Central to the court's reasoning was a four-part legal test for proportionality that the Supreme Court laid down years earlier in a case involving internet shutdowns in Jammu and Kashmir. The Delhi High Court concluded the Telegram block cleared all four bars, calling it a narrowly tailored, temporary step rather than a permanent or excessive one.
The judgment leaned heavily on technical features that the court said set Telegram apart from ordinary chat apps: large public channels, automated bots that can push out content with no human at the keyboard, hidden phone numbers, and — most significantly — message editing with no time limit. Government lawyers argued the editing feature could let someone quietly swap a file inside an old message, then point to the timestamp as proof an exam paper had leaked before students sat for it, even though the substitution happened only after the test ended.
The court agreed that risk was serious enough to justify a separate, additional order disabling Telegram's edit function specifically for NEET-related content through the end of June. It also accepted the government's warning that taking down a single problematic channel would not solve much, since a near-identical replacement channel or bot could be spun up almost immediately, letting the same misinformation campaign continue under a new name.
Solicitor General Tushar Mehta, representing the central government, told the bench that blocked bots can simply mirror themselves into a fresh bot automatically, making channel-by-channel takedowns a losing game of whack-a-mole. That argument echoed an earlier finding from the same court that Section 69A gives authorities power to block an entire platform outright, not merely specific posts or channels found unlawful.
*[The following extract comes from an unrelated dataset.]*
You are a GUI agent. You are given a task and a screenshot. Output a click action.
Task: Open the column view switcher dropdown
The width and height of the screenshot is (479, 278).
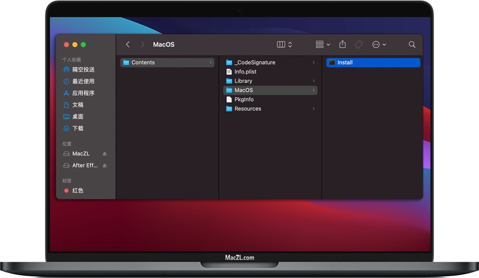coord(284,44)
Telegram pushed back hard, telling the court it had already removed more than 900 links connected to unlawful NEET-related material and had deployed AI and machine-learning tools to catch this content before it spread. The company's founder and CEO, Pavel Durov, argued publicly that the shutdown punishes more than 150 million ordinary Indian users for the actions of a small number of people allegedly behind the original leak.
That tension surfaced inside the courtroom too. During the hearing, the judge had put the question to the government's counsel fairly pointedly. In the end, though, the court sided with the government's position that the scale of potential disruption to a national entrance exam — and the risk of triggering a fresh public-order crisis if rumors of another leak took hold — outweighed the inconvenience to the wider user base for a few days.
The blocking order traces back to recommendations from the National Testing Agency and the Department of Higher Education, which both flagged Telegram as a primary channel through which leak rumors and unverified exam material were circulating ahead of the re-test. With the court's blessing now secured, the platform will remain inaccessible in India through June 22, with editing restrictions on exam-related content lingering a week longer, until June 30.
The case, formally titled Telegram FZ LLC & Anr v. Union of India & Ors, is likely to be cited going forward whenever Indian authorities consider blunt, platform-wide shutdowns rather than narrower content removal during future exam-related panics or public-order concerns.